Teks Sumber:
----------

JAKARTA: Pengusutan 14 perusahaan pemasok Asia Pulp and Paper (APP) dan
PT Riau Andalan Pulp and Paper (RAPP) berpotensi menyelamatkan hutan
gambut di Riau seluas 60.000 hektar. Hingga kini hanya pejabat
pemerintah daerah di provinsi tersebut yang telah diusut hingga diadili.
Koordinator Jaringan Kerja Penyelamat Hutan Riau (Jikalahari) Muslim
Rasyid mengatakan fakta sidang korupsi kehutanan yang melibatkan banyak
pejabat pemerintah Riau menjadi terpidana, dapat mendorong dibukanya
kembali pengusutan kasus 14 perusahaan hutan. Menurutnya, hal itu akan
menyelamatkan hutan Riau sedikitnya 60 ribu hektar.
Polda Riau sebelumnya menerbitkan Surat Perintah Penghentian Penyidikan
(SP3) pada tersangka dari perusahaan pada 2008 terkait dengan kasus
dugaan penebangan liar. Menurut kepolisian, dikeluarkannya surat itu
dikarenakan mereka tak memiliki cukup bukti atas dugaan kejahatan
tersebut. Sementara itu, Komisi Pemberantasan Korupsi (KPK) sebelumnya
mengusut sejumlah pejabat pemerintah daerah yakni mantan bupati hingga
kepala dinas kehutanan, namun gagal membuktikan terjadinya suap.
Perbuatan yang terbukti adalah penyalahgunaan wewenang.
"Pengungkapan unsur korupsi dalam proses mengeluarkan izin oleh
sejumlah pejabat di Riau adalah pintu masuk untuk mengusut keterlibatan
perusahaan. Fakta sidang memperkuat dugaan keterlibatan itu,” kata
Muslim dalam siaran pers bersama Greenpeace, Aliansi Jurnalis Independen
Pekan Baru, dan Riau Corruption Trial hari ini, Kamis (28/06/2012).
Dia mengungkapkan fakta yang terungkap dalam persidangan kasus korupsi
kehutanan dalam 5 tahun terakhir memperkuat dugaan bagaimana tindakan
korupsi dilakukan oleh perusahaan bersama pejabat pemerintah daerah. Hal
itu terkait dengan lolosnya berbagai perizinan bisnis dan akhirnya
menghancurkan hutan penting Riau.
Jikalahari mencatat total wilayah konsesi 14 perusahaan itu sebesar
194.000 hektar, dengan proyeksi telah dihancurkannya hutan gambut
sekitar 100.000 hektar dan hutan alam dataran rendah seluas 30.000.
Muslim memaparkan jika penyidikan dilanjutkan, maka potensi hutan gambut
Riau yang bisa diselamatkan sebesar 60 ribu hektar.

----------

Baris Data:

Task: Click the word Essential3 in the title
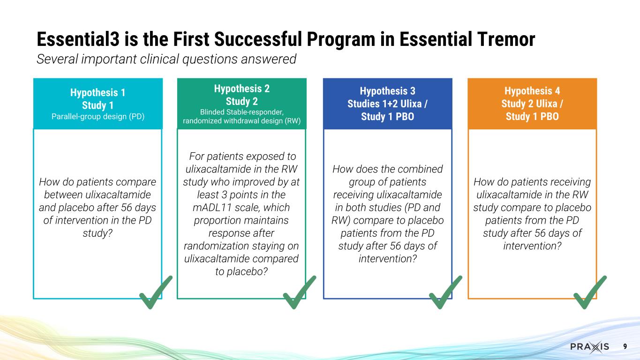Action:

----------

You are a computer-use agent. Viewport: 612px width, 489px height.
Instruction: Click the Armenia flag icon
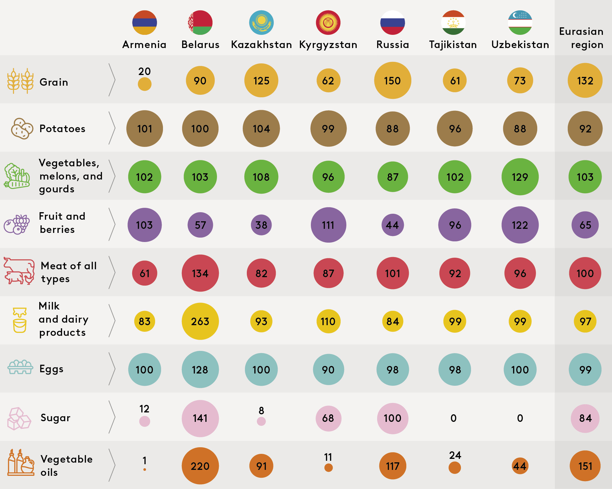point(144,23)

----------

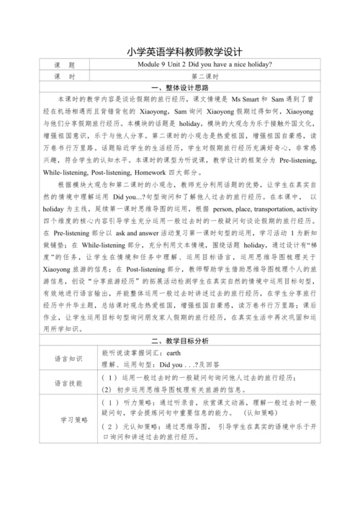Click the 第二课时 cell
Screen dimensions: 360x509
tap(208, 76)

----------

Permintaan Tertulis 1: Tulis ulang dalam bentuk daftar singkat paragraf teks sumber yang diawali dengan "Polda Riau sebelumnya menerbitkan". Pertahankan fakta-fakta utamanya.
Permintaan Tertulis 2: Menurut catatan Jikalahari dalam teks sumber, berapa total wilayah konsesi 14 perusahaan tersebut?
Permintaan Tertulis 3: Lanjutkan berita tentang pengusutan perusahaan pemasok APP dan RAPP di Riau, dimulai setelah kalimat terakhir teks sumber.

Hasil Tugas 1:
- Pada 2008, Polda Riau menerbitkan Surat Perintah Penghentian Penyidikan (SP3) bagi tersangka dari perusahaan dalam kasus dugaan penebangan liar.
- Menurut kepolisian, surat itu dikeluarkan karena bukti atas dugaan kejahatan tersebut tidak cukup.
- KPK sebelumnya mengusut sejumlah pejabat pemerintah daerah, mulai dari mantan bupati hingga kepala dinas kehutanan.
- KPK gagal membuktikan terjadinya suap. Yang terbukti adalah penyalahgunaan wewenang.

Hasil Tugas 2: 194.000 hektar.

Hasil Tugas 3:
"Penyelamatan hutan hujan Indonesia dapat dilakukan juga melalui
penegakan hukum yang seharusnya mampu melindungi kekayaan alam dan
habitat satwa penting seperti harimau Sumatra, gajah Sumatra dan lainnya
yang satwa tersebut kini terancam punah. Membongkar kembali kasus
keterlibatan 14 perusahaan dapat mengembalikan harapan masyarakat pada
keadilan hukum,” kata Rusmadya Maharuddin, Jurukampanye Hutan Greenpeace
Indonesia.
Riau merupakan provinsi yang menjadi tempat dua perusahaan kayu raksasa
dunia beroperasi serta menimbulkan kerusakan dan kehancuran hutan alam
dan gambut. Dampak operasi perusahaan itu tidak hanya pada lingkungan
tetapi juga menyebabkan kehilangan mata pencaharian bagi masyarakat di
sekitar hutan.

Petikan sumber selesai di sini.